Mike Nartker
WC Monitor
5/30/2014
Jack Zimmerman, federal project director for the Department of Energy’s two depleted uranium hexafluoride conversion plants, has been selected as DOE’s next cleanup chief for the Idaho site. Zimmerman is set to begin his new role as the DOE Idaho Operations Office’s Deputy Manager for the Idaho Cleanup Project in July, and he will succeed Jim Cooper, who is set to retire from federal service at the end of July. “We are extremely pleased that Jack is joining the management team at the Idaho site,” acting Assistant Secretary for Environmental Management Dave Huizenga said in a release issued late this week. “Jack is a proven professional who brings a wealth of knowledge from the Miamisburg Closure Project, and most recently the DUF6 Conversion Project. We look forward to working with him and continuing the success of the environmental cleanup mission at the Idaho Site.”

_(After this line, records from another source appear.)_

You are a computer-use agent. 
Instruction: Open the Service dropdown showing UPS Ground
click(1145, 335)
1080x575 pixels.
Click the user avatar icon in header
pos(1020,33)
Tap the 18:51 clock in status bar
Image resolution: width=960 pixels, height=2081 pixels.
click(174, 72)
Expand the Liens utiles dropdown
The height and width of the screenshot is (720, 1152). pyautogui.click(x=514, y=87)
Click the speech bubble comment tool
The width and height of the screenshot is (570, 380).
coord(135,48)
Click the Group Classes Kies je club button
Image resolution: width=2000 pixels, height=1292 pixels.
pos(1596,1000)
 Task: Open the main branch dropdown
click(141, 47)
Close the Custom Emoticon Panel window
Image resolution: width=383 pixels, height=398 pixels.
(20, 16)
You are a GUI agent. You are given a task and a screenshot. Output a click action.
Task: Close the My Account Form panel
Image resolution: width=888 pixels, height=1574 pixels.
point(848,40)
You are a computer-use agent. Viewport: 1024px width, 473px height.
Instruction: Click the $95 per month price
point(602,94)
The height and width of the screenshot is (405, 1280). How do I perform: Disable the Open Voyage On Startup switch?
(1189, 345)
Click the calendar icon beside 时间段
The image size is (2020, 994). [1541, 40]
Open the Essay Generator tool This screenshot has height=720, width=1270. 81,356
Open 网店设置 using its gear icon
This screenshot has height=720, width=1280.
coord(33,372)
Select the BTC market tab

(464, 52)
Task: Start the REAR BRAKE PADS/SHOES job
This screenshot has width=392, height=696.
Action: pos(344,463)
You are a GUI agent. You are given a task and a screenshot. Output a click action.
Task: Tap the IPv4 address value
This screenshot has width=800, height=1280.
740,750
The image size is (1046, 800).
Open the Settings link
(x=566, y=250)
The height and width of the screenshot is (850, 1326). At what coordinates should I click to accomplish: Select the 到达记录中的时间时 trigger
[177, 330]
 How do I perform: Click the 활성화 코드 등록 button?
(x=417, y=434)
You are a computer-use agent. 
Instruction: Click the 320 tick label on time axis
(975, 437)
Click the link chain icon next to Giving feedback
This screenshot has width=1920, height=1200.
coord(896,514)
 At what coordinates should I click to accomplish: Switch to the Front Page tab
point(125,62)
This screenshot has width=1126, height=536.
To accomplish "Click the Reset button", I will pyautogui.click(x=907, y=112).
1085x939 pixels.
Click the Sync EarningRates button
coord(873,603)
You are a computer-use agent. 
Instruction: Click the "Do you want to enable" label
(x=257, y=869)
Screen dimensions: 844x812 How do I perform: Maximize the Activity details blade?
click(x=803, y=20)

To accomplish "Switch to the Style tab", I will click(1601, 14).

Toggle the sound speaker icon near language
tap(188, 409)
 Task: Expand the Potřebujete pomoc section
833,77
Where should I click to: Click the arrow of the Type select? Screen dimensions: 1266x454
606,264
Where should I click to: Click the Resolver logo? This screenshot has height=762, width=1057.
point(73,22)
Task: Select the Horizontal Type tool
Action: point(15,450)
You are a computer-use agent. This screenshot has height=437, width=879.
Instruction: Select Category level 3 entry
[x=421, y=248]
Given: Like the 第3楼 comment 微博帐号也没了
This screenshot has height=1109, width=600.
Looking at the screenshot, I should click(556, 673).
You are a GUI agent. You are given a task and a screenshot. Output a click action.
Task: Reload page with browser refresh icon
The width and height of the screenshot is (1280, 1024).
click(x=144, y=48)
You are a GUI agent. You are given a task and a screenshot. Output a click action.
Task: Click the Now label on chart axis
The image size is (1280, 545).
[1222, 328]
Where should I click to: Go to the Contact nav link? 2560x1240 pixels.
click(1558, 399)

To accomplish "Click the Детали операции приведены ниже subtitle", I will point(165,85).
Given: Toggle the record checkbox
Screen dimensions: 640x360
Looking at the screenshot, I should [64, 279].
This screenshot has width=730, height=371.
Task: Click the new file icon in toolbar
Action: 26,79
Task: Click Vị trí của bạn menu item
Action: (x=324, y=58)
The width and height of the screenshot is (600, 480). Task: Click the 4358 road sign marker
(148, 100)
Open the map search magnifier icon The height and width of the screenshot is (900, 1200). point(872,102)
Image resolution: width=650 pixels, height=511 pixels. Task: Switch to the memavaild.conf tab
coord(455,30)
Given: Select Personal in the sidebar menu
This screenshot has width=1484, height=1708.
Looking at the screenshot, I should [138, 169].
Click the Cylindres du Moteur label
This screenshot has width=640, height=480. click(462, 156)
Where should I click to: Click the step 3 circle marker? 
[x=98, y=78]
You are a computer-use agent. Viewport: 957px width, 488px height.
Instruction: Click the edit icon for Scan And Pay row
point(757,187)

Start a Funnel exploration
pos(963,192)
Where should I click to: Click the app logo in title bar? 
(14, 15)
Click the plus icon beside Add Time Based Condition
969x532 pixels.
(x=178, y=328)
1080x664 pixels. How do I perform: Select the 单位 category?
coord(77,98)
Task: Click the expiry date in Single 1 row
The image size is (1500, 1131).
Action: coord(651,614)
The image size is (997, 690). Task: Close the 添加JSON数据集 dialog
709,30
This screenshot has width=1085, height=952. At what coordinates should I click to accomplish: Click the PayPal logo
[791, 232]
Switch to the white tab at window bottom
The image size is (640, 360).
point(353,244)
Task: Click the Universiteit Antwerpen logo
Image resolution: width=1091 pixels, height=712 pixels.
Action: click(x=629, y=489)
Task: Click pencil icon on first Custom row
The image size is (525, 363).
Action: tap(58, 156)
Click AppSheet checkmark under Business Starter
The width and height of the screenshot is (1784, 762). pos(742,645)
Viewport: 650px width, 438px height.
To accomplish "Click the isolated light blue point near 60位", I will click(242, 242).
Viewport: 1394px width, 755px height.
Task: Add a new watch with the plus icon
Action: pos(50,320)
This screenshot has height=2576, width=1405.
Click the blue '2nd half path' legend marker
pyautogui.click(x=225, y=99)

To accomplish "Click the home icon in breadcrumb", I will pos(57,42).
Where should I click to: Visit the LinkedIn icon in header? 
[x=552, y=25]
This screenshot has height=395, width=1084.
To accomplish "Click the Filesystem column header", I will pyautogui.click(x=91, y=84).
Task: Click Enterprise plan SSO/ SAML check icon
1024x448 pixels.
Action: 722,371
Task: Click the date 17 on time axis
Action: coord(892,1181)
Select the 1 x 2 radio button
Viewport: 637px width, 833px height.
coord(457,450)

Zimmerman has served as the federal project director for the two DUF6 conversion plants, located at the Paducah and Portsmouth sites, since 2006. During that time, he managed both the construction of the plants as well as their commissioning, startup and eventual operation—expertise that likely would come in handy at the Idaho site, where efforts are currently underway to get the site’s Integrated Waste Ttreatment Unit fully operational. Other cleanup activities underway the Idaho site include facility D&D activities, efforts to remove buried transuranic waste and spent nuclear fuel management.
Among Zimmerman’s previous positions, he served as Associate Director for DOE’s Mound site in Ohio from 1998 to 2004. “I look forward, with great enthusiasm, to working with everyone involved in the environmental cleanup mission and others at the Idaho Site,” Zimmerman said in the release, adding, “Together, we will safely accomplish great things.”